• Document text:
■ ■ ■ ■ ■

I recently was asked a few questions on this topic, and thought I’d share my answers. I did, tweeted it, and then updated this post based on public and private responses. For the twitter discussion, including contributors, please see here. I’m grateful to everyone who has contributed to this dialog. If anybody has contrary opinions, I’d love to know about them.

What do effective biologist/data scientist teams look like?

While I’m sure there are many different flavors of succesful teams, we have been most succesful when team have the following properties:

  1. A relatively concrete biological question, with a careful experimental design. Good data scientists can find patterns in anything, but not all patterns are scientifically interesting.
  2. The data scientist is integrated into the scientific process as early as possible. For example, there are often choices the experimentalist could make that would result in much easier or more difficult challenges for the data scientist. Only by virtue of the data scientist being engaged before the data are collected is it even possible for them to provide input into these decisions.
  3. Both the data scientist and the neurobiologist have deep respect for the other’s time and expertise. In particular, both realize that the challenges the other faces are difficult to overcome, and may take time. At the same time, both realize that they are working to answer a particular question, rather than solve some “generic” problem. For example, the data scientist must develop an algorithm that detects cell bodies with sufficiently high sensitivity and specificity to answer the particular neurobiological question of interest, rather than “the best cell body detection method ever”. This may require either or both individuals to go outside their comfort zones at time for the success of the project.
  4. If novelty and complexity are not required for the methods, even if such properties would be sexy, neither party insists on pursuing such approaches, which can be quite time consuming and typically not a dramatic improvement on existing technology.
  5. Often making authorship agreements up front can avoid future clashes. One workable approach is a single manuscript approach, with first-author and corresponding-author rights shared by both labs. Another reasonable approach is a two-manuscipt approach, with one manuscript describing the data science technique, and another describing the biology. A potential downside to this approach is that often the data science technique does not have a natural “peer reviewed” home, because it is a “trivial” extension of previous work. That is not to say that it did not require a Herculean amount of work to get it working sufficiently well, but rather, that many stats/AI/ML peer-reviewed venues do not highly value this kind of work.

One caveat to the above, is that it assumed a legitimate collaboration. Sometimes, the biologists simply needs a consultant, to check their work, suggest a complementary strategy, etc. Those can often be quite fruitful for the biologist, although the data scientist rarely gets any “academic credit” for such efforts. On the other hand, for serious collaborations, getting the data scientist up to speed on the biology can often take quite some time, for example one to two years even. Doing so is a considerable energetic investment for all parties involved. In these cases, it can be advantageious for everyone if there are smaller “wins” in the interm period that indicate to all parties that continued investment is likely worthwhile.

How deeply are they integrated?

In our experience, weekly (potentially remote) meetings between both neurobiologist and data scientist are incredibly helpful to discuss current results and get further direction for next steps. The data scientist also visits the neurobiologist at least once in the beginning of the project to witness a day of experiment, to understand what the data are. Quarterly or semi-annual in person visits are also quite beneficial, in our experience.

■ ■ ■ ■ ■

• Records supplied:
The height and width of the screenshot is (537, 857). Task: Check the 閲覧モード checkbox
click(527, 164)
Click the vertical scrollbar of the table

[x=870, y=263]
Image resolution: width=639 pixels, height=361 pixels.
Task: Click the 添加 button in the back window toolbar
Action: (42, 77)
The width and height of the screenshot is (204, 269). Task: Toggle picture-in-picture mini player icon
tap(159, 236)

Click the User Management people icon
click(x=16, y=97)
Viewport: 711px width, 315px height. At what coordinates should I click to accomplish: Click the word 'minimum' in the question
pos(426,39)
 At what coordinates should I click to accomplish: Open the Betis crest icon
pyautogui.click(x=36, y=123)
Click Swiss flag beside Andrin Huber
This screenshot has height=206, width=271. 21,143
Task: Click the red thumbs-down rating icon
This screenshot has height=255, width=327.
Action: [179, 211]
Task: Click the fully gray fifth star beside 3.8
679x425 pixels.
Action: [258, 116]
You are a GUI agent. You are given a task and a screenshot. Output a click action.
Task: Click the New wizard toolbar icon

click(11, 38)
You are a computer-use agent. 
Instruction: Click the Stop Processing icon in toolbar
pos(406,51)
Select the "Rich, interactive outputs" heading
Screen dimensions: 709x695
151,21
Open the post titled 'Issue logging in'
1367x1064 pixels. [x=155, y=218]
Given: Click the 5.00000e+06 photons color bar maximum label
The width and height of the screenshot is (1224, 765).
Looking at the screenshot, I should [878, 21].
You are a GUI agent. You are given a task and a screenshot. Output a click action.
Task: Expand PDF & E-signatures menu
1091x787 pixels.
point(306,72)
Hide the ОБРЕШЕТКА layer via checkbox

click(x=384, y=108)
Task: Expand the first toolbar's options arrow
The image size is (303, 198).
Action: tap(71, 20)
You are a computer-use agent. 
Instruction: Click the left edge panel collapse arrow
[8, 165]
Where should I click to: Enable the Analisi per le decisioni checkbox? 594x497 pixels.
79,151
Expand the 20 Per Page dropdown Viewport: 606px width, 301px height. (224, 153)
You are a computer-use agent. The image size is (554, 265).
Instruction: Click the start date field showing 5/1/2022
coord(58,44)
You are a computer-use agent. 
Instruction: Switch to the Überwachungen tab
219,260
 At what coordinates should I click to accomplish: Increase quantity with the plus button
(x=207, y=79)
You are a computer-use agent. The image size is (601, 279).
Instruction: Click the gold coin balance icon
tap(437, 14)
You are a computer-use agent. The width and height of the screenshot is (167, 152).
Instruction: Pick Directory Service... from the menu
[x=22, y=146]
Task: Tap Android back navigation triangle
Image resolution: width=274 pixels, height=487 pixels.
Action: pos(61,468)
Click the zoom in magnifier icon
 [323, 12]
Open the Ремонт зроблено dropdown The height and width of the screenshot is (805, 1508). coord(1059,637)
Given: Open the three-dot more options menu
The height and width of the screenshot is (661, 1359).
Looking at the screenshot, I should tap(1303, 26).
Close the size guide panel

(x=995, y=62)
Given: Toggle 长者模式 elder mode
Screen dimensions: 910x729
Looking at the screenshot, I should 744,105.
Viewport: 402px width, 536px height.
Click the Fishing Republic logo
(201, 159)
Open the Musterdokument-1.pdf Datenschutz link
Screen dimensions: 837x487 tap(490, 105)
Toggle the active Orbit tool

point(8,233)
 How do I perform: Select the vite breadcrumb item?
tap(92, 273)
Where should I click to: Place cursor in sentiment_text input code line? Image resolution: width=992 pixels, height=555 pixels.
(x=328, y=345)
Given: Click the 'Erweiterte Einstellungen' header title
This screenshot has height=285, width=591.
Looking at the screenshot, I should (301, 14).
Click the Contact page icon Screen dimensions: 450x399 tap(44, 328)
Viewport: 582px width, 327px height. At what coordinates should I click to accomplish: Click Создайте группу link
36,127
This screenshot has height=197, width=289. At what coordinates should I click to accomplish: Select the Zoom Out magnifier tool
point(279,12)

■ ■ ■ ■ ■

• Your goal:
Decide whether each statement below agrees with the post on biologist and data scientist teams, answering yes or no and quoting the words of the post that decide it. 1. The data scientist visits the neurobiologist at least once early in the project to watch a day of experiment. 2. Getting the data scientist up to speed on the biology usually takes a few weeks. 3. Monthly meetings between the neurobiologist and the data scientist are recommended.

• Answer below:
1. Yes: "The data scientist also visits the neurobiologist at least once in the beginning of the project to witness a day of experiment"
2. No: "getting the data scientist up to speed on the biology can often take quite some time, for example one to two years even"
3. No: "weekly (potentially remote) meetings between both neurobiologist and data scientist are incredibly helpful"